The nurse is one of those women who have such hard, tough looking faces that they cover with so much makeup one is amazed they don't develop hunchbacks from the weight of it, because all their self comes from those greasy lines they demarcate themselves with. It looks as if you could take the edge of the woman's face between finger and thumb, and peel her self away in one piece. What is she hiding behind there? I want to ask her, but she glides away on hidden wheels, moving her head gently from side to side as she goes.
There's something on with puppets but he makes me turn it off. He wipes his bashed in nose on the back of his hand, taps fag ash carefully into his shirt pocket. He says I told ya what would happen if you didn't do it and I remember then and see what he means. The floor's still hiding under all the crap and clothes and CD cases. He says You know I love ya. I say yeah, carefully though, but I still think I see something in his eyes get bright. Then he says Don't make me come over there.
We're thin as a glance from a moving car. You smile, you pretend you're not interested in anything, they want to shag you even more. I don't know why. I only work here. Executives are the worst. Jack Daniels and coke and beating up girls. Shirts that never quite fit. I think I've had every organ in my mouth. You don't need a brain. It's better if you don't have one. In the bitch seat, between two dickheads who keep yelling and throwing beer cans out the window. I tell them I'm getting out. Sudden blood. Quick as a razor.
28 August 2004
I hate the 4-D room. Dead, Dying, Diseased and Disabled. Can't even look at a chicken nugget anymore.
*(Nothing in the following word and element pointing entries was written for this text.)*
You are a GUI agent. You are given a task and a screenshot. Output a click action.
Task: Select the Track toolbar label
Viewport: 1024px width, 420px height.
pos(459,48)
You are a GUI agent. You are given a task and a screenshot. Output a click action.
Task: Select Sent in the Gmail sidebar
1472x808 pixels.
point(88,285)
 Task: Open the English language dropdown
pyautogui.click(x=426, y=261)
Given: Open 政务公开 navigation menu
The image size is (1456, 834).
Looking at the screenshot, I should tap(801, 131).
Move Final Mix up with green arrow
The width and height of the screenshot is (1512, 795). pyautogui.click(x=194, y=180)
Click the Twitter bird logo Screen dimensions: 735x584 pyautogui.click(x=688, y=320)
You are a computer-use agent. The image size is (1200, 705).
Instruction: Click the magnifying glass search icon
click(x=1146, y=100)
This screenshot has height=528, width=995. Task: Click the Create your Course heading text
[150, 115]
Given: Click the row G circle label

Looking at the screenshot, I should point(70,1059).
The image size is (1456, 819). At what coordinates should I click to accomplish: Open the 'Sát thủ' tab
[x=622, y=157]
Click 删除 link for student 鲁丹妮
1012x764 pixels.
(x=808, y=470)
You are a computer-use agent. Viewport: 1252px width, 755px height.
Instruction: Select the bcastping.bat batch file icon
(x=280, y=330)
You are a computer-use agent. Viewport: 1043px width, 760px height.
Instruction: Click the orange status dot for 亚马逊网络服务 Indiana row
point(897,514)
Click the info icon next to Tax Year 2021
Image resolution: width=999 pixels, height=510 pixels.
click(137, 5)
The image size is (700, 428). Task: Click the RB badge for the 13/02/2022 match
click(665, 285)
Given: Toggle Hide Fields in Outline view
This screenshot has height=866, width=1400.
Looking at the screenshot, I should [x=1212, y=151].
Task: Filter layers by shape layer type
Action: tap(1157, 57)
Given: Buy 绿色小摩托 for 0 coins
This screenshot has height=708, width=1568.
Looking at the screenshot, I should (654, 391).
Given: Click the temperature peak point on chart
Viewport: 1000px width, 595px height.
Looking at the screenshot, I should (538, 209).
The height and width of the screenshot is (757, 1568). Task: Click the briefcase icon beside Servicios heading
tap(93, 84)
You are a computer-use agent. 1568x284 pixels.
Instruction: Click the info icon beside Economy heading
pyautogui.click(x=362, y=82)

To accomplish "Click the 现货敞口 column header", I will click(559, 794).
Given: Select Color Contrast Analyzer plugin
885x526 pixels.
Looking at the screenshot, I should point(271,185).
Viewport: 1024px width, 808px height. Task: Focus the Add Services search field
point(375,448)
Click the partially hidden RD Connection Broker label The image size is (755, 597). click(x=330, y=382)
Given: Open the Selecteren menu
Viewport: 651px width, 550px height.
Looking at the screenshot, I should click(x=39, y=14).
Twist the legs out, chuck it all in the hopper. Have to really stuff them in because the grinders don't work proper. Usually some of them are alive even after they've been hanging in the pen. When I had to gas chicks in the hatchery it used to give me nightmares. Todd's always off sick. When he turns sixteen they're gonna sack him anyway. There's something clogging up the grinders. Broom handle's no good so I have to put my arm in.
There's something about parks at night. People think they're entitled to a fumble, a screw, a piss in the dark. The infrared cameras see them, so do I. Just because nobody can see them doesn't make it right. People need more restrictions, not less. You can't let too much freedom in. I've never broken the law in my life. There they go, prickly little monochrome blurs, a whole gang of them. It's cold out. Bastards. Perhaps one day they'll let us carry pepper, at least. Six of them, rabbits in my torchlight. One of them's got something in his hand.
He was horny, yeah, good looking bloke. But he had the tiniest dick in the world. I never knew when he'd put it in. I didn't tell him. But there must have been something, something in him I never saw. Evening seems to come in chunks. I don't notice it getting darker until it actually is. He was my only hope and now, alone in our bed, I can hate him enough to do what he did. It's not a competition, there's no league table of despair. But I've done it better than he did. They'll know I meant it.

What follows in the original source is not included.